INFORMATION –
-----
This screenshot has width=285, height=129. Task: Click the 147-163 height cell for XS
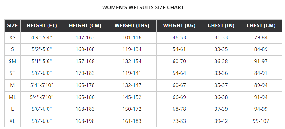pos(85,37)
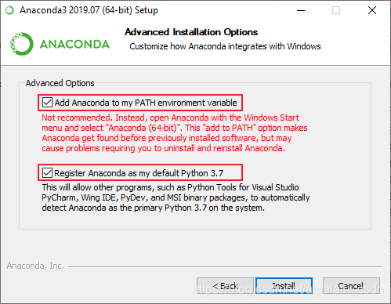Click the 'Advanced Options' group label

[x=60, y=83]
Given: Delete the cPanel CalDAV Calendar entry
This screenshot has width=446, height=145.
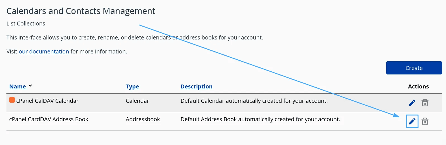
-----
BRIEF –
Images should not appear in the copy; retype the listing above exactly.

EXERCISE SOLUTION –
This screenshot has width=285, height=129. Task: Click the 147-163 height cell for XS
pos(85,37)
Click the 'Advanced Options' group label

[x=60, y=83]
Given: Delete the cPanel CalDAV Calendar entry
This screenshot has width=446, height=145.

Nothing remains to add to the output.